### INPUT DATA
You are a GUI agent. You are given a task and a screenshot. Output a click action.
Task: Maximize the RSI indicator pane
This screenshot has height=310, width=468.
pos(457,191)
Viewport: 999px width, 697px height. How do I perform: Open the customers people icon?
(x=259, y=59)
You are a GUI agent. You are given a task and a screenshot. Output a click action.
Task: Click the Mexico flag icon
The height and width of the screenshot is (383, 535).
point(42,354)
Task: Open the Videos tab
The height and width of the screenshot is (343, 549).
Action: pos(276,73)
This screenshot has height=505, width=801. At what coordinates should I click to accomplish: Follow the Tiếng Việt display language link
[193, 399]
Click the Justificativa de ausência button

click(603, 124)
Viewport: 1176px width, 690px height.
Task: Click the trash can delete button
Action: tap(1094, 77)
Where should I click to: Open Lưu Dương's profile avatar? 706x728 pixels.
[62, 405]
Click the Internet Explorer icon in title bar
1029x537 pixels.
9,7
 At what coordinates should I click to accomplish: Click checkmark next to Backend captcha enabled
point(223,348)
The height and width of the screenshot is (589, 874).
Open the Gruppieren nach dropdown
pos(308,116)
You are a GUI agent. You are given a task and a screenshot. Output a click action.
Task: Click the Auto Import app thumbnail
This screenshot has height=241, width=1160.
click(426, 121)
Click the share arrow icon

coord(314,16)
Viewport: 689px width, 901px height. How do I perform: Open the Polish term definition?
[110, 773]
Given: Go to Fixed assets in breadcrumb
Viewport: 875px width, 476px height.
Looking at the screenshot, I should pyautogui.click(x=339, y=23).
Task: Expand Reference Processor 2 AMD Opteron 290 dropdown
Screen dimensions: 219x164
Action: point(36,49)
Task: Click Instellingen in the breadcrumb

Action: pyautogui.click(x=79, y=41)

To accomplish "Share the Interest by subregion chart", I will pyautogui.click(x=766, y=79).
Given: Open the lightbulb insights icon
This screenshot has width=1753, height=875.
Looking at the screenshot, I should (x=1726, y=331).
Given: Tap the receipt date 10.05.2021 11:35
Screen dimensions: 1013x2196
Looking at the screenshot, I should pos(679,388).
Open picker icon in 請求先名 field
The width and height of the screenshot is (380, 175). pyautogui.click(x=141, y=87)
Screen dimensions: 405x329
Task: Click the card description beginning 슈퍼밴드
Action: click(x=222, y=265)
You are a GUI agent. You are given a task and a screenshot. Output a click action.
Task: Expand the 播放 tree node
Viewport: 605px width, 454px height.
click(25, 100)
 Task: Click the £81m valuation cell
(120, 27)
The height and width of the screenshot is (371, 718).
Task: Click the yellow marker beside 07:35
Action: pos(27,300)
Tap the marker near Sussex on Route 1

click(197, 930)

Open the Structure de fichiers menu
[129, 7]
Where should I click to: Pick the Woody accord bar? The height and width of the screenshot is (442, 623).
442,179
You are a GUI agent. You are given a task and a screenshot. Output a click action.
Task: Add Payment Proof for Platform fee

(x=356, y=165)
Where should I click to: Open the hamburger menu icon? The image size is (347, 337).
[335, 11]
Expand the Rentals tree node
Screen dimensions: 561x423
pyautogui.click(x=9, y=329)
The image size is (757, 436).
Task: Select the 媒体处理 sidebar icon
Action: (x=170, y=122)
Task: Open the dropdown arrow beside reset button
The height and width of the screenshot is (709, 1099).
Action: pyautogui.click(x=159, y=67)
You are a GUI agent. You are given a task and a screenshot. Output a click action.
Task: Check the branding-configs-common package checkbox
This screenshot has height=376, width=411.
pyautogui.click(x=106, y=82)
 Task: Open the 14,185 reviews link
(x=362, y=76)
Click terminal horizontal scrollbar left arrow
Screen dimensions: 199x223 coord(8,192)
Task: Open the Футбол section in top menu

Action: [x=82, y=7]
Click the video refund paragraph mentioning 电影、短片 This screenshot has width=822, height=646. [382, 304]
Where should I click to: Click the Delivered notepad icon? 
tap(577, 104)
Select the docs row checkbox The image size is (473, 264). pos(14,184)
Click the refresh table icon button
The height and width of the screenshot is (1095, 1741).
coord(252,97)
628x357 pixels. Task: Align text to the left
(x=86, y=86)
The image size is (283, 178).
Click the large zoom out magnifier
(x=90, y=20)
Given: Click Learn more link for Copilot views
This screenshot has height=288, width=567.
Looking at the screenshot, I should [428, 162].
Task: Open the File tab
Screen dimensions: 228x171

### WORK TASK
Write all of the records out again exactly.

### ANSWER TO THE EXERCISE
You are a GUI agent. You are given a task and a screenshot. Output a click action.
Task: Maximize the RSI indicator pane
This screenshot has height=310, width=468.
pos(457,191)
Viewport: 999px width, 697px height. How do I perform: Open the customers people icon?
(x=259, y=59)
You are a GUI agent. You are given a task and a screenshot. Output a click action.
Task: Click the Mexico flag icon
The height and width of the screenshot is (383, 535).
point(42,354)
Task: Open the Videos tab
The height and width of the screenshot is (343, 549).
Action: pos(276,73)
This screenshot has height=505, width=801. At what coordinates should I click to accomplish: Follow the Tiếng Việt display language link
[193, 399]
Click the Justificativa de ausência button

click(603, 124)
Viewport: 1176px width, 690px height.
Task: Click the trash can delete button
Action: tap(1094, 77)
Where should I click to: Open Lưu Dương's profile avatar? 706x728 pixels.
[62, 405]
Click the Internet Explorer icon in title bar
1029x537 pixels.
9,7
 At what coordinates should I click to accomplish: Click checkmark next to Backend captcha enabled
point(223,348)
The height and width of the screenshot is (589, 874).
Open the Gruppieren nach dropdown
pos(308,116)
You are a GUI agent. You are given a task and a screenshot. Output a click action.
Task: Click the Auto Import app thumbnail
This screenshot has height=241, width=1160.
click(426, 121)
Click the share arrow icon

coord(314,16)
Viewport: 689px width, 901px height. How do I perform: Open the Polish term definition?
[110, 773]
Given: Go to Fixed assets in breadcrumb
Viewport: 875px width, 476px height.
Looking at the screenshot, I should pyautogui.click(x=339, y=23).
Task: Expand Reference Processor 2 AMD Opteron 290 dropdown
Screen dimensions: 219x164
Action: point(36,49)
Task: Click Instellingen in the breadcrumb

Action: pyautogui.click(x=79, y=41)

To accomplish "Share the Interest by subregion chart", I will pyautogui.click(x=766, y=79).
Given: Open the lightbulb insights icon
This screenshot has width=1753, height=875.
Looking at the screenshot, I should (x=1726, y=331).
Given: Tap the receipt date 10.05.2021 11:35
Screen dimensions: 1013x2196
Looking at the screenshot, I should pos(679,388).
Open picker icon in 請求先名 field
The width and height of the screenshot is (380, 175). pyautogui.click(x=141, y=87)
Screen dimensions: 405x329
Task: Click the card description beginning 슈퍼밴드
Action: click(x=222, y=265)
You are a GUI agent. You are given a task and a screenshot. Output a click action.
Task: Expand the 播放 tree node
Viewport: 605px width, 454px height.
click(25, 100)
 Task: Click the £81m valuation cell
(120, 27)
The height and width of the screenshot is (371, 718).
Task: Click the yellow marker beside 07:35
Action: pos(27,300)
Tap the marker near Sussex on Route 1

click(197, 930)

Open the Structure de fichiers menu
[129, 7]
Where should I click to: Pick the Woody accord bar? The height and width of the screenshot is (442, 623).
442,179
You are a GUI agent. You are given a task and a screenshot. Output a click action.
Task: Add Payment Proof for Platform fee

(x=356, y=165)
Where should I click to: Open the hamburger menu icon? The image size is (347, 337).
[335, 11]
Expand the Rentals tree node
Screen dimensions: 561x423
pyautogui.click(x=9, y=329)
The image size is (757, 436).
Task: Select the 媒体处理 sidebar icon
Action: (x=170, y=122)
Task: Open the dropdown arrow beside reset button
The height and width of the screenshot is (709, 1099).
Action: pyautogui.click(x=159, y=67)
You are a GUI agent. You are given a task and a screenshot. Output a click action.
Task: Check the branding-configs-common package checkbox
This screenshot has height=376, width=411.
pyautogui.click(x=106, y=82)
 Task: Open the 14,185 reviews link
(x=362, y=76)
Click terminal horizontal scrollbar left arrow
Screen dimensions: 199x223 coord(8,192)
Task: Open the Футбол section in top menu

Action: [x=82, y=7]
Click the video refund paragraph mentioning 电影、短片 This screenshot has width=822, height=646. [382, 304]
Where should I click to: Click the Delivered notepad icon? 
tap(577, 104)
Select the docs row checkbox The image size is (473, 264). pos(14,184)
Click the refresh table icon button
The height and width of the screenshot is (1095, 1741).
coord(252,97)
628x357 pixels. Task: Align text to the left
(x=86, y=86)
The image size is (283, 178).
Click the large zoom out magnifier
(x=90, y=20)
Given: Click Learn more link for Copilot views
This screenshot has height=288, width=567.
Looking at the screenshot, I should [428, 162].
Task: Open the File tab
Screen dimensions: 228x171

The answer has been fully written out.